*** Material shown Section Begins ***

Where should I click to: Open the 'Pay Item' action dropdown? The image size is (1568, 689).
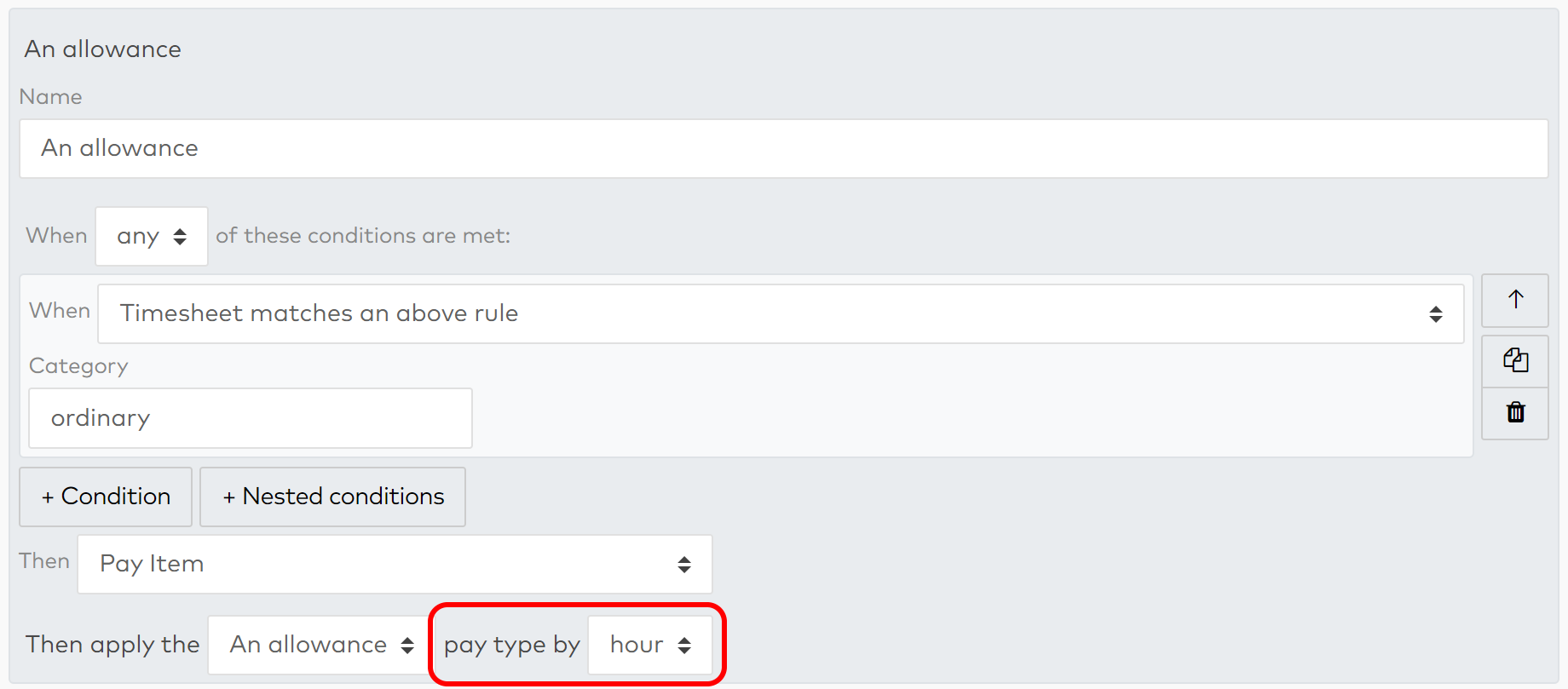coord(395,564)
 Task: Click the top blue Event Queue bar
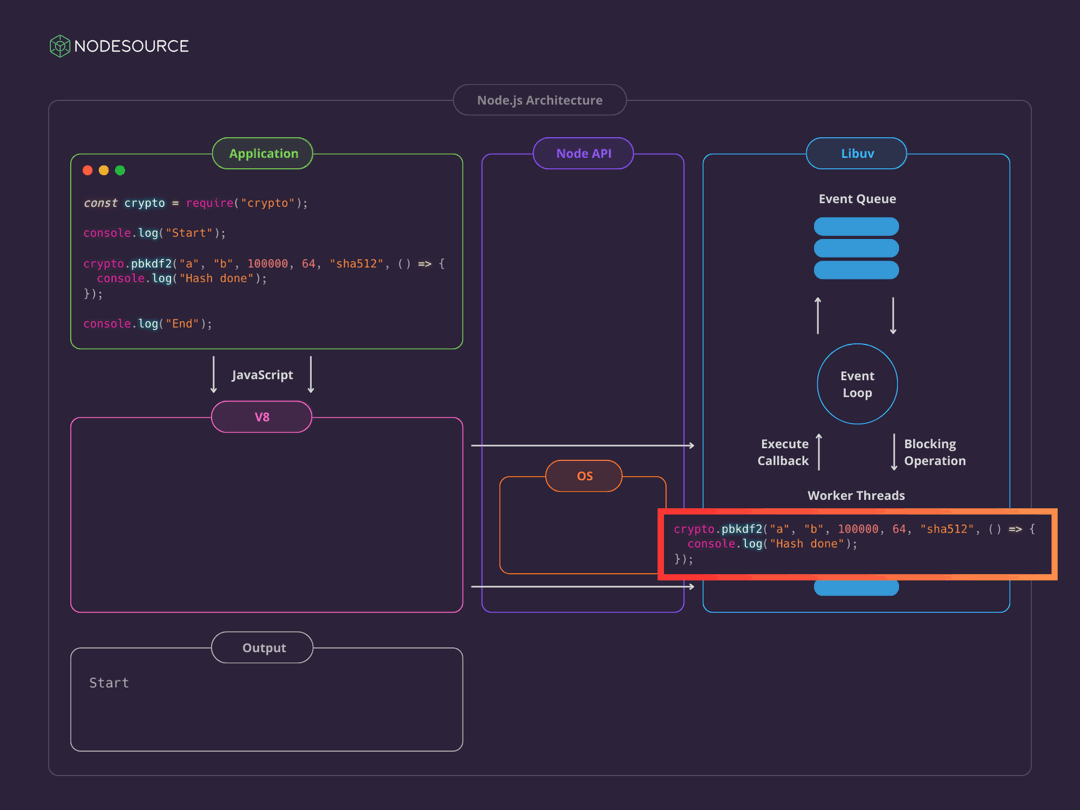856,227
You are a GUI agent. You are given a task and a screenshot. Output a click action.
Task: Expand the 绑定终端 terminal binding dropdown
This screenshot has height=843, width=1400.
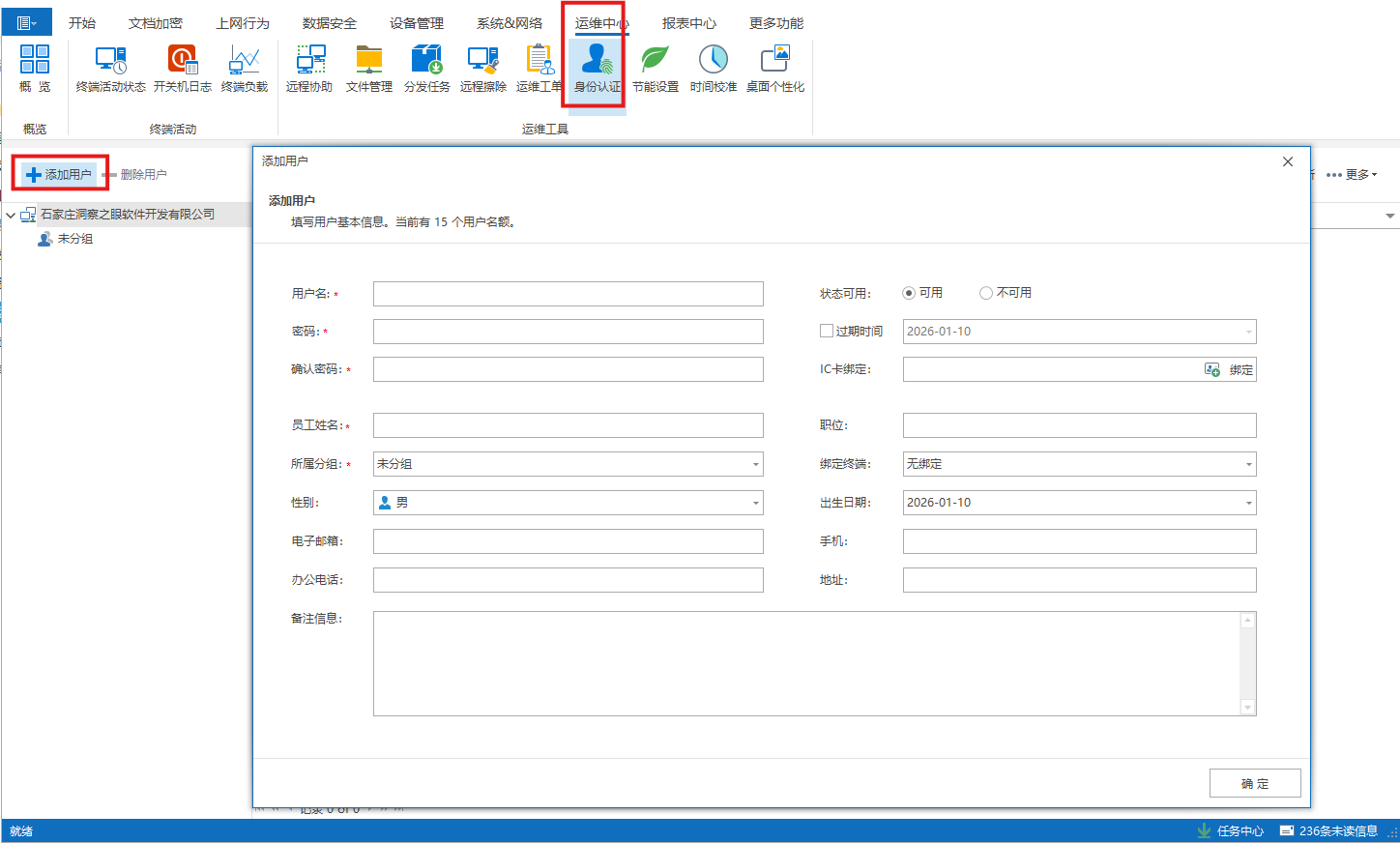point(1248,464)

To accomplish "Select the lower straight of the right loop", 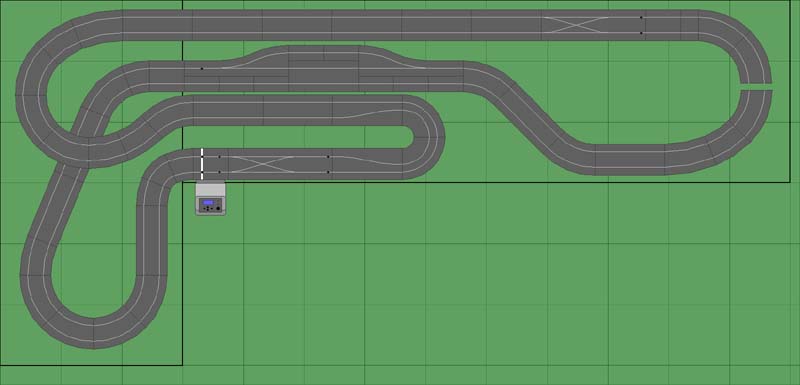I will [630, 160].
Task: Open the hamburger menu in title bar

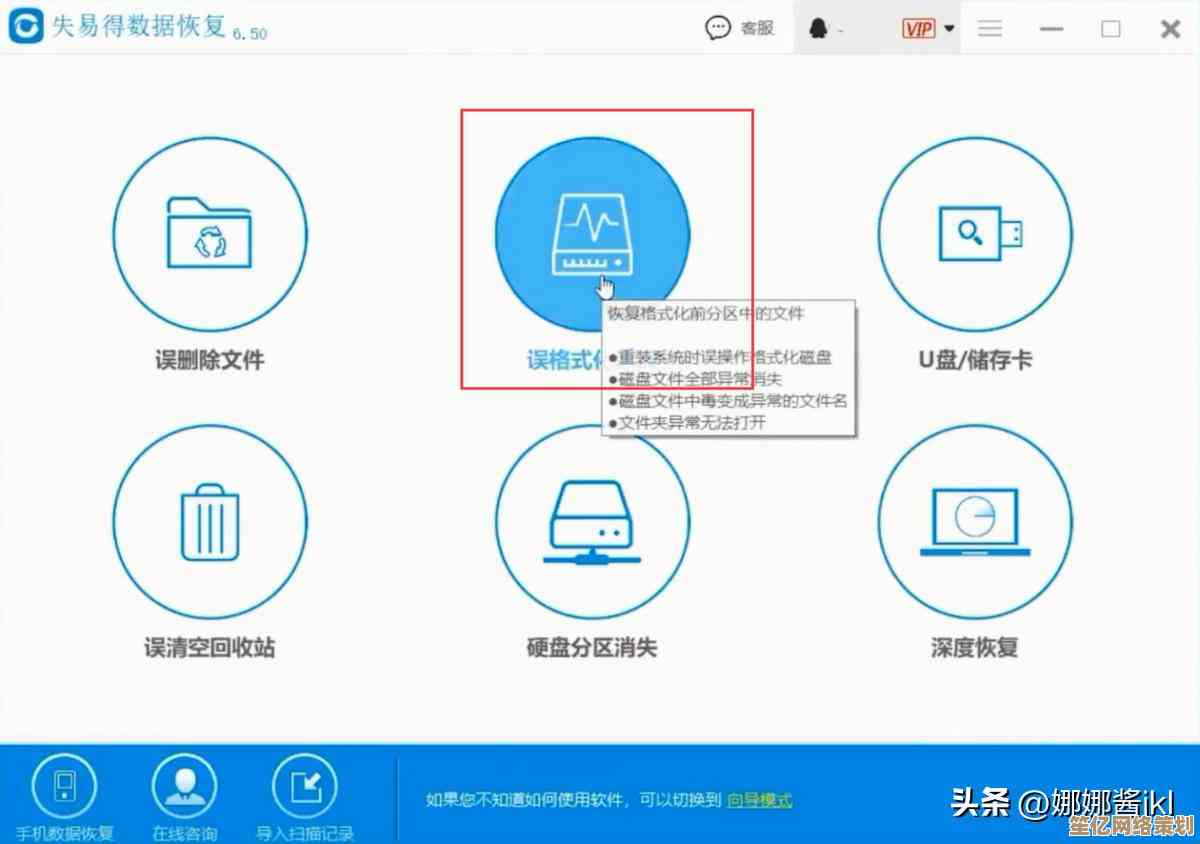Action: tap(990, 29)
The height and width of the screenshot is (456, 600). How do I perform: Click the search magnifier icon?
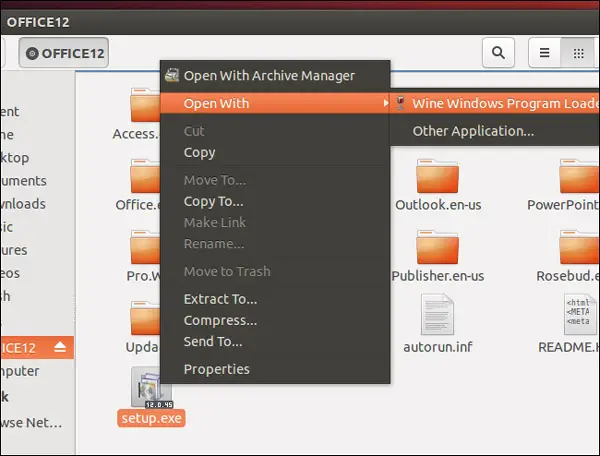point(498,53)
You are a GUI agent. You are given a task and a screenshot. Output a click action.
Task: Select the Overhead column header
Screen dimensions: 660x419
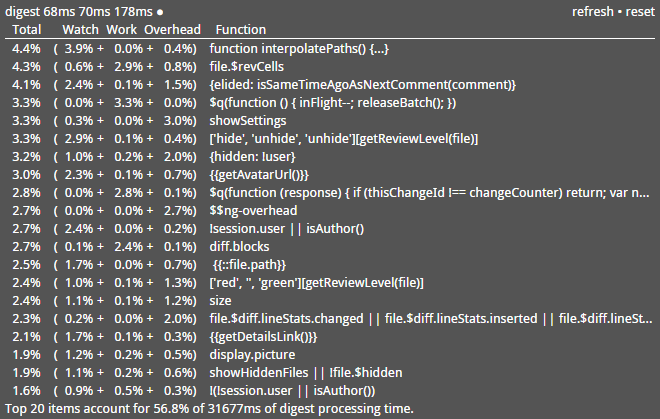coord(173,29)
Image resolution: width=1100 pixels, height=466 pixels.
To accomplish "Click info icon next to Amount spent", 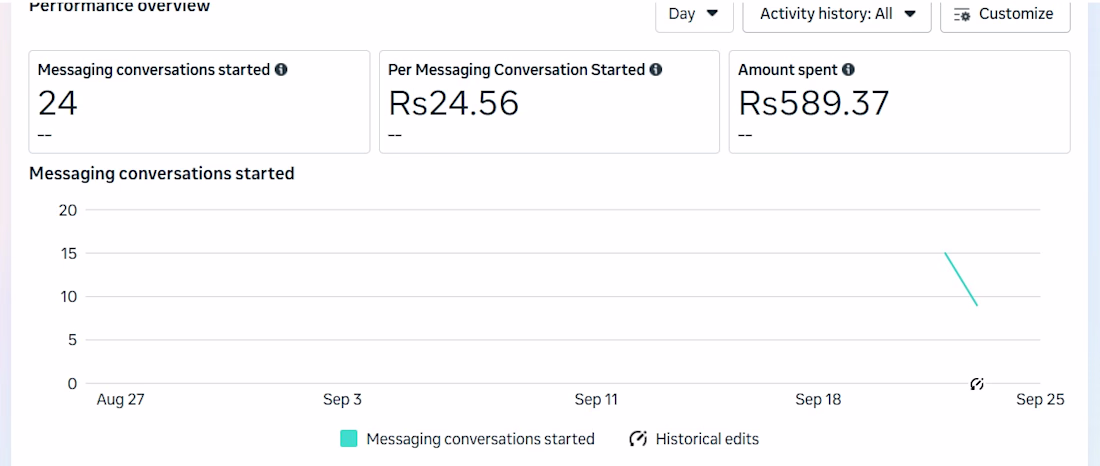I will coord(848,70).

*** Material shown Section Ends ***

What is needed:
For this exercise, set down the lines in the entries above from the one with "Task: Open the hamburger menu in title bar" through the one with "Task: Select the Overhead column header" exactly as written, without any pictures.

Response to this exercise:
Task: Open the hamburger menu in title bar

Action: tap(990, 29)
The height and width of the screenshot is (456, 600). How do I perform: Click the search magnifier icon?
point(498,53)
You are a GUI agent. You are given a task and a screenshot. Output a click action.
Task: Select the Overhead column header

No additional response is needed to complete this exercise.